SOURCE TEXT:
The force is with those who read the source.

Internetwache CTF 2016: SPIM (rev 50)

2016-02-25

Description

My friend keeps telling me, that real hackers speak assembly fluently. Are you a real hacker? Decode this string: “IVyN5U3X)ZUMYCs”
Attachment: rev50.zip

Exploit

README.txt
User Text Segment [00400000]..[00440000]
[00400000] 8fa40000 lw $4, 0($29) ; 183: lw $a0 0($sp) # argc
[00400004] 27a50004 addiu $5, $29, 4 ; 184: addiu $a1 $sp 4 # argv
[00400008] 24a60004 addiu $6, $5, 4 ; 185: addiu $a2 $a1 4 # envp
[0040000c] 00041080 sll $2, $4, 2 ; 186: sll $v0 $a0 2
[00400010] 00c23021 addu $6, $6, $2 ; 187: addu $a2 $a2 $v0
[00400014] 0c100009 jal 0x00400024 [main] ; 188: jal main
[00400018] 00000000 nop ; 189: nop
[0040001c] 3402000a ori $2, $0, 10 ; 191: li $v0 10
[00400020] 0000000c syscall ; 192: syscall # syscall 10 (exit)
[00400024] 3c081001 lui $8, 4097 [flag] ; 7: la $t0, flag
[00400028] 00004821 addu $9, $0, $0 ; 8: move $t1, $0
[0040002c] 3401000f ori $1, $0, 15 ; 11: sgt $t2, $t1, 15
[00400030] 0029502a slt $10, $1, $9
[00400034] 34010001 ori $1, $0, 1 ; 12: beq $t2, 1, exit
[00400038] 102a0007 beq $1, $10, 28 [exit-0x00400038]
[0040003c] 01095020 add $10, $8, $9 ; 14: add $t2, $t0, $t1
[00400040] 81440000 lb $4, 0($10) ; 15: lb $a0, ($t2)

EXERCISE DATA:
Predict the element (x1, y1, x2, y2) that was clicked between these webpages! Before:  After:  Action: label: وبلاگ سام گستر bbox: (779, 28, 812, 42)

WORK INSTRUCTION: Duplicate the Internetwache CTF 2016 SPIM write-up shown above, reproducing the entire text without any changes.

RESULT FOR THIS EXERCISE:
The force is with those who read the source.

Internetwache CTF 2016: SPIM (rev 50)

2016-02-25

Description

My friend keeps telling me, that real hackers speak assembly fluently. Are you a real hacker? Decode this string: “IVyN5U3X)ZUMYCs”
Attachment: rev50.zip

Exploit

README.txt
User Text Segment [00400000]..[00440000]
[00400000] 8fa40000 lw $4, 0($29) ; 183: lw $a0 0($sp) # argc
[00400004] 27a50004 addiu $5, $29, 4 ; 184: addiu $a1 $sp 4 # argv
[00400008] 24a60004 addiu $6, $5, 4 ; 185: addiu $a2 $a1 4 # envp
[0040000c] 00041080 sll $2, $4, 2 ; 186: sll $v0 $a0 2
[00400010] 00c23021 addu $6, $6, $2 ; 187: addu $a2 $a2 $v0
[00400014] 0c100009 jal 0x00400024 [main] ; 188: jal main
[00400018] 00000000 nop ; 189: nop
[0040001c] 3402000a ori $2, $0, 10 ; 191: li $v0 10
[00400020] 0000000c syscall ; 192: syscall # syscall 10 (exit)
[00400024] 3c081001 lui $8, 4097 [flag] ; 7: la $t0, flag
[00400028] 00004821 addu $9, $0, $0 ; 8: move $t1, $0
[0040002c] 3401000f ori $1, $0, 15 ; 11: sgt $t2, $t1, 15
[00400030] 0029502a slt $10, $1, $9
[00400034] 34010001 ori $1, $0, 1 ; 12: beq $t2, 1, exit
[00400038] 102a0007 beq $1, $10, 28 [exit-0x00400038]
[0040003c] 01095020 add $10, $8, $9 ; 14: add $t2, $t0, $t1
[00400040] 81440000 lb $4, 0($10) ; 15: lb $a0, ($t2)